_ZADANIA_.
**1)** Jakie tytuły prac autorów anglojęzycznych wymienia tekst o źródłach biografii Túpaca Amaru II?
**2)** Kontynuuj tekst o źródłach biografii Túpaca Amaru II od miejsca, w którym się kończy.

W książce _Túpac Amaru II_ starałem się przedstawić możliwie wiernie to, co dotąd napisano na temat José Gabriela Condorcanqui (bo takie było prawdziwe nazwisko przywódcy Wielkiej Rebelii) zarówno w starych kronikach i manuskryptach hiszpańskich oraz indiańskich, jak i w dziełach najnowszych. Z tych ostatnich, najbardziej pomocne mi były prace autorów anglojęzycznych: Philipa Ainswortha Mensa _(The Rebellion of Túpac Amaru II, 1780–1781),_Oscara Cornblita _(Power and Violence in the Colonial City. Oruro from the Mining Renaissance to the Rebellion of Tupac Amaru, 1740–1782),_ Nicholasa A. Robinsa _(Genocide and Millennialism in Upper Peru. The Great Rebellion of 1780–1782)_ oraz Charlesa F. Walkera _(Smoldering Ashes: Cuzco and the Creation of Republican Peru),_ a także biografia w języku hiszpańskim Victora Anglesa Vargasa _(José Gabriel Túpac Amaru)._

Wymieniając te pozycje postępuję nieco wbrew zasadzie, która mówi, że aby zostać dobrym pisarzem, trzeba czytać dobre teksty, zapamiętywać je i zapominać, skąd się je wzięło. Nie będę jednak uciekał od przyznaniasię, że 99% materiału zawartego w tej biografii pochodzi z innych opracowań, mając w pamięci opinię Ludwika Zajdlera. Zdaniem tego znanego polskiego astronoma, jeżeli przepisać wszystko z jednej książki będzie to plagiat, jeżeli z dwóch – to kompilacja, jeżeli z wielu – dzieło naukowe. Pozostały procent – to mój skromny wkład oparty na wnioskach i obserwacjach zebranych podczas kilkakrotnych bytności w Ameryce Środkowej i Południowej.

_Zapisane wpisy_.
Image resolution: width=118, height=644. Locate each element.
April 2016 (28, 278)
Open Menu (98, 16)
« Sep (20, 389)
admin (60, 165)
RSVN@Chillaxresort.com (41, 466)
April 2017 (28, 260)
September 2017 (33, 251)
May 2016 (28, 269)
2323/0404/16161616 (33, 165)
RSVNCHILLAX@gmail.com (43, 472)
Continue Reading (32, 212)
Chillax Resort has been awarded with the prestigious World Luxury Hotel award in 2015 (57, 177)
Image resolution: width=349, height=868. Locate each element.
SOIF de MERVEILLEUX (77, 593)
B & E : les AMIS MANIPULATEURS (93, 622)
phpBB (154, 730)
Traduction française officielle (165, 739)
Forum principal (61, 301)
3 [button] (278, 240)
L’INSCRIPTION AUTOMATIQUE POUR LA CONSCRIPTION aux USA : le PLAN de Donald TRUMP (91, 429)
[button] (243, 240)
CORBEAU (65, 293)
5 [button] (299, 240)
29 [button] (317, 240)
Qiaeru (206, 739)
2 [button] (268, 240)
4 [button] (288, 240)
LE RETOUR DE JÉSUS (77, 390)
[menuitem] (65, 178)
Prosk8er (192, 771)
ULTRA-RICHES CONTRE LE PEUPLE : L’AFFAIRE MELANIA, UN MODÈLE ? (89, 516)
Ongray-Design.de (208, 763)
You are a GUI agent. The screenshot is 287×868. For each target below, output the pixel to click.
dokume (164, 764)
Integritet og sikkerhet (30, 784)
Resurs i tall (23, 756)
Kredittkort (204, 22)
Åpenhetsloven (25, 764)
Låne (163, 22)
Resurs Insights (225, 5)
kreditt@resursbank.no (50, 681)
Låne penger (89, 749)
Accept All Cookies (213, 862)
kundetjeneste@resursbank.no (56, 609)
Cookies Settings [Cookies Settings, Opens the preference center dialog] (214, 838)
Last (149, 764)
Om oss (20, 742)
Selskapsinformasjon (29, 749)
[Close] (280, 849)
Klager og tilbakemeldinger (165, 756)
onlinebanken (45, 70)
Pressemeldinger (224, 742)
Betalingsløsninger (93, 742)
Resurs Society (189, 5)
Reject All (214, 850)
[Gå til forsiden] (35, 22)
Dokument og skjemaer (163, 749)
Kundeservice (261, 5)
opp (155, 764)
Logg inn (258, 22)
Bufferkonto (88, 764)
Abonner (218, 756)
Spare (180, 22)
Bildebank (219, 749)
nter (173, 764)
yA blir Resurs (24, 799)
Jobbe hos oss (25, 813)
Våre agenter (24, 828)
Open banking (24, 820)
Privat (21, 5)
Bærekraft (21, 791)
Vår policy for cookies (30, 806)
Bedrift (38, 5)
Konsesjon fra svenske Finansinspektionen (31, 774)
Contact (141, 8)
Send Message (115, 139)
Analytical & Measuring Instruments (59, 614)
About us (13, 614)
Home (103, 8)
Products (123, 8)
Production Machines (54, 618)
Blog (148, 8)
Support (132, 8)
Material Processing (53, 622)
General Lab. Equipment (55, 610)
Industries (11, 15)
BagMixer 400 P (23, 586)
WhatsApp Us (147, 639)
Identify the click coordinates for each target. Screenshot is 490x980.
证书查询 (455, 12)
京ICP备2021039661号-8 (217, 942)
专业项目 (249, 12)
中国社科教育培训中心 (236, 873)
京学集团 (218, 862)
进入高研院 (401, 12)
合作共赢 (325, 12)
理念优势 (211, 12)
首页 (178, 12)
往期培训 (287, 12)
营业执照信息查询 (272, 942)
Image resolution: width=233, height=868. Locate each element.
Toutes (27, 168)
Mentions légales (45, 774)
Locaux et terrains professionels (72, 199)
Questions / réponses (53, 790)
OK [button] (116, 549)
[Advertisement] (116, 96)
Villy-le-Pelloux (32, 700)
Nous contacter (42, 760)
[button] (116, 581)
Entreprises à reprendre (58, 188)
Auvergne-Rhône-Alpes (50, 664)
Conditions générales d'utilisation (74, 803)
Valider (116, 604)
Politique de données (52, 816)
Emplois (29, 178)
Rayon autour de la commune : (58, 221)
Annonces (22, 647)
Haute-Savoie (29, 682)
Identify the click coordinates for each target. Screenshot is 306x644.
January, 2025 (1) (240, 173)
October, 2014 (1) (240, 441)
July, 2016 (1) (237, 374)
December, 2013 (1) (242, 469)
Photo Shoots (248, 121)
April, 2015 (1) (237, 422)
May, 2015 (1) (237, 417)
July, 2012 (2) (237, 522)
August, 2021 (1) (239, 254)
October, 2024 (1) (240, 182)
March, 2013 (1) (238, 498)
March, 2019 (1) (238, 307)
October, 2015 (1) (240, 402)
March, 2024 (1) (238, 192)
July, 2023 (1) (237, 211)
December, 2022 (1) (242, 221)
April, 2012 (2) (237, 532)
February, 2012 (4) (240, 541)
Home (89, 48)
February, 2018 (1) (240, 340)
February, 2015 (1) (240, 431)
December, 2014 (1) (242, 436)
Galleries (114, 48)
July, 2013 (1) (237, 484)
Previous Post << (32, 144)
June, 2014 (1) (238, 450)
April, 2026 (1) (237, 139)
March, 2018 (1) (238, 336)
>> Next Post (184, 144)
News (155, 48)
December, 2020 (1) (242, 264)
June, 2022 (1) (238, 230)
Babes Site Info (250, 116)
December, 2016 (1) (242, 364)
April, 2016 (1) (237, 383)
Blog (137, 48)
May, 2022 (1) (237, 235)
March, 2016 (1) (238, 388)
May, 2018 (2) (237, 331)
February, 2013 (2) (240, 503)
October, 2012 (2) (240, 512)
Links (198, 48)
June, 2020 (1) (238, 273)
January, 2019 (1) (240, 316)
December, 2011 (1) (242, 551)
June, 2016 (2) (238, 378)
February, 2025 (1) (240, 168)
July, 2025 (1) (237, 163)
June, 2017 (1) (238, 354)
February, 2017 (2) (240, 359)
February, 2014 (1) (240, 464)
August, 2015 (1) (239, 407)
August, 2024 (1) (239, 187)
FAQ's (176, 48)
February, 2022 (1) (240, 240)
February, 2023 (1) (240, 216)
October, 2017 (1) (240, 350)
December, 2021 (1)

_ROZWIĄZANIA_.
**1)**
- The Rebellion of Túpac Amaru II, 1780–1781
- Power and Violence in the Colonial City. Oruro from the Mining Renaissance to the Rebellion of Tupac Amaru, 1740–1782
- Genocide and Millennialism in Upper Peru. The Great Rebellion of 1780–1782
- Smoldering Ashes: Cuzco and the Creation of Republican Peru

**2)**
Podbój i kolonizacja Ameryki dokonały się w sposób krańcowo odmienny od rozlania się potęgi Rzymu. Ten stanowił _corpus,_ ośrodek promieniowania rozszerzający swe granice, wyraz świata, który osiągnął pełnię i przekonany był, że otacza go barbarzyństwo, chociaż niekiedy – jak w czasie swych galopad po Oriencie – płacił za to zmianą bogów, wierzeń i tracił przez ekspansję swą zwartość, aż musiał przywdziać na Zachodzie i Wschodzie maskę cesarskiego dualizmu. Nie przeszkadzało mu to w narzucaniu praw, wznoszeniu mostów, akweduktów, budowaniu dróg, a wszystko to czynił w pewnym stylu, ze szczególnym rozmachem i sobie tylko właściwą wyniosłością.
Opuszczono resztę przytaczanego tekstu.